Buy me Some Peanuts and Crackerjack

Tonight, FFH attended a Triple-A baseball game. That's exactly half a man biting half a dog, in that Mike gets paid to watch such games a few times a week. I, on the other hand, rarely get to the ballpark. In fact, I wasn't planning to get there tonight, either, until I got a surprise phone call at work saying that Mike was in the press box eating chocolate fondue and could I pick him up. It was practical joke night, the butt of said joke was four hours away from winning a bet with his wife that he couldn't forgo chocolate and chicken for six months, and one of the Bee guys decided Mike had to be there and chauffeured him. Mike reports that the chocolate spread was truly inspired.

My trip there was monstrous, as traffic was at a near standstill for ten miles in between Davis and West Sac, and I'd been drowsy when I left Berkeley. As I was driving around slowly looking for Parking Lot A, the asshat in the car behind me (thank you, Laura, for reminding me to use the word "asshat") honked at me--not one of those chirpy staccato honks, either, she really leaned on it. So I turned around in a blind fury and shouted, "Well I'm sooo soorrrrry I stopped at the red liiiiiiiiiiiiiiiiiigggggggggghhhhhhhhht!"

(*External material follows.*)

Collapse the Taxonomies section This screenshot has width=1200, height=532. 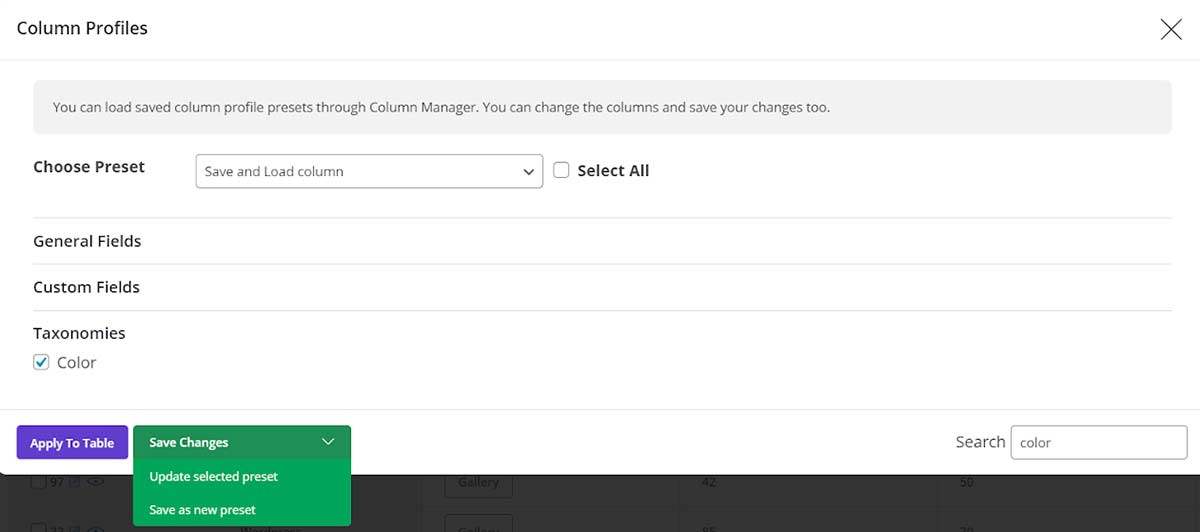pos(79,333)
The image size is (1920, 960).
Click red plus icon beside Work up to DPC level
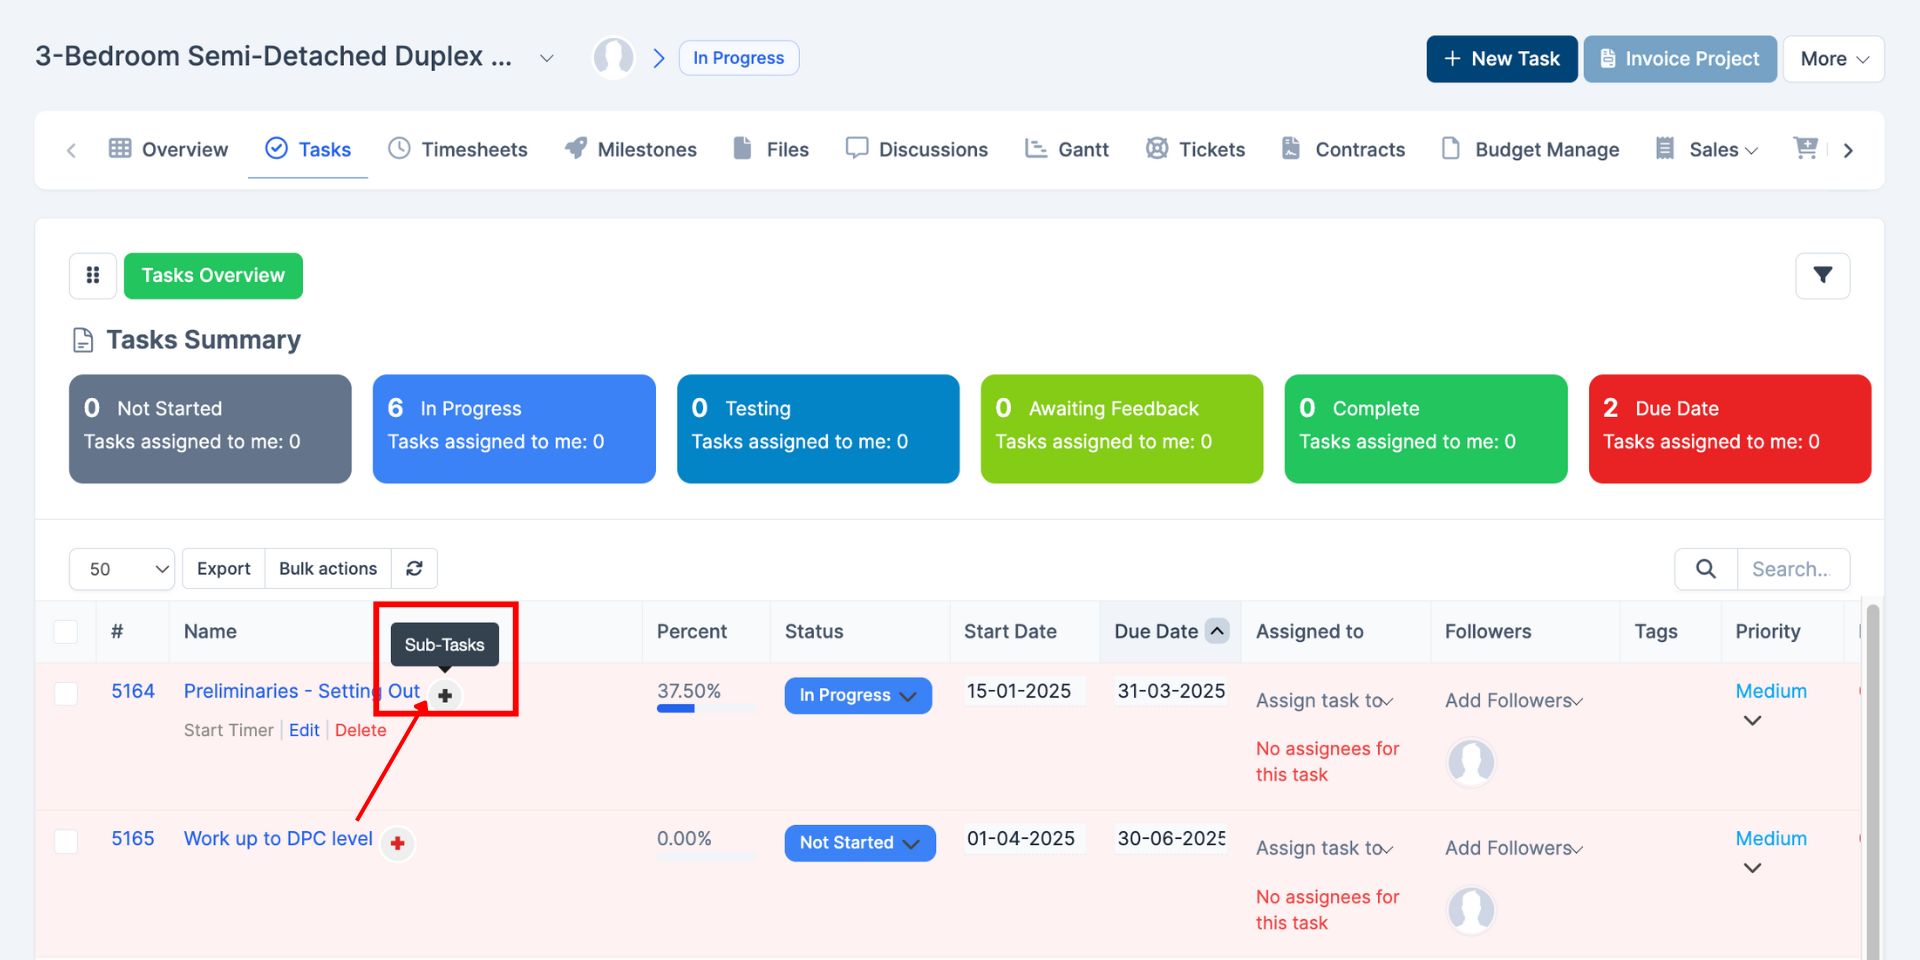click(x=398, y=843)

When I arrived at the stadium, though, I was really glad I'd come. The energy surrounding a baseball game is really something special, akin I think only to the overture at a musical play. Perhaps that helps explain that whole deal with No, No, Nanette. Anyway, I caught the last three innings, including an upset in the top of the ninth. We had some truly incredible seats, thanks to Fridge Magnet Gabe, right behind home plate, close enough to read the radar gun. Mike says we were also close enough to hear the umpire yelling, but I missed it as the ump was drowned out by the yahoos behind us shouting "Have some patience, Danny!" at a swing and a miss, followed by "What the hell are you waiting for, Danny?" after a deceptive curveball, etc. There was also a contingent of adolescent boys attempting to disrupt the opponents' concentrations by shouting "swing" at the expected moment. They were successful twice, but after the batter hit a line drive through the hole between second and third the adolescents canned it. The mantle was taken up again by a crowd of 8-year-old-ish admirers who imitated their tactic, but were totally unable to master the timing. It was highly comical.

Now, the Rivercats stadium bouncers are all elderly ladies in straw hats. But the franchise seems to have gone to some effort to recruit only really hot old ladies. It's like a Miss Yolo County reunion or something. Anyway, one of the hot old ladies came over to us shortly after we took our seats. "I need to see your tickets, please," she asked, flashing the smile that no doubt launched a million GI dreams. Mike fished in his pocket and pulled them out, at which Miss Yolo County '41 seemed genuinely taken aback, even embarrassed. "Wow," she said, openly staring at the tickets, "That doesn't happen very often." Only after she had walked away was Mike heard muttering "Awww yeeeah, in your face, I own these seats."

I think I'd like to wear a Bocachica jersey, primarily for the multilingual punning.

3 Comment(s):

  •   Posted by Blogger BrooklynDodger at August 19, 2006 2:12 PM | Permanent Link to this Comment
  • For a non-baseball junkie, you are to be commended for "crackerjack." Many say "crackerjacks," which is not what's in the song.

    Another piece of car advice. When screaming epithets at other drivers, make sure the windows are closed.

    Fritz

  •   Posted by Anonymous Anonymous at August 19, 2006 8:12 PM | Permanent Link to this Comment
  • I'm getting a little nervous about spousal over-identification. It says posted by Mike, but I am not foooled. Trixie

  •   Posted by Blogger Anna at August 19, 2006 8:55 PM | Permanent Link to this Comment
  • Woops. Thank you, Trixie, for pointing that out. I can't undo it without deleting the comments, so it will have to stand.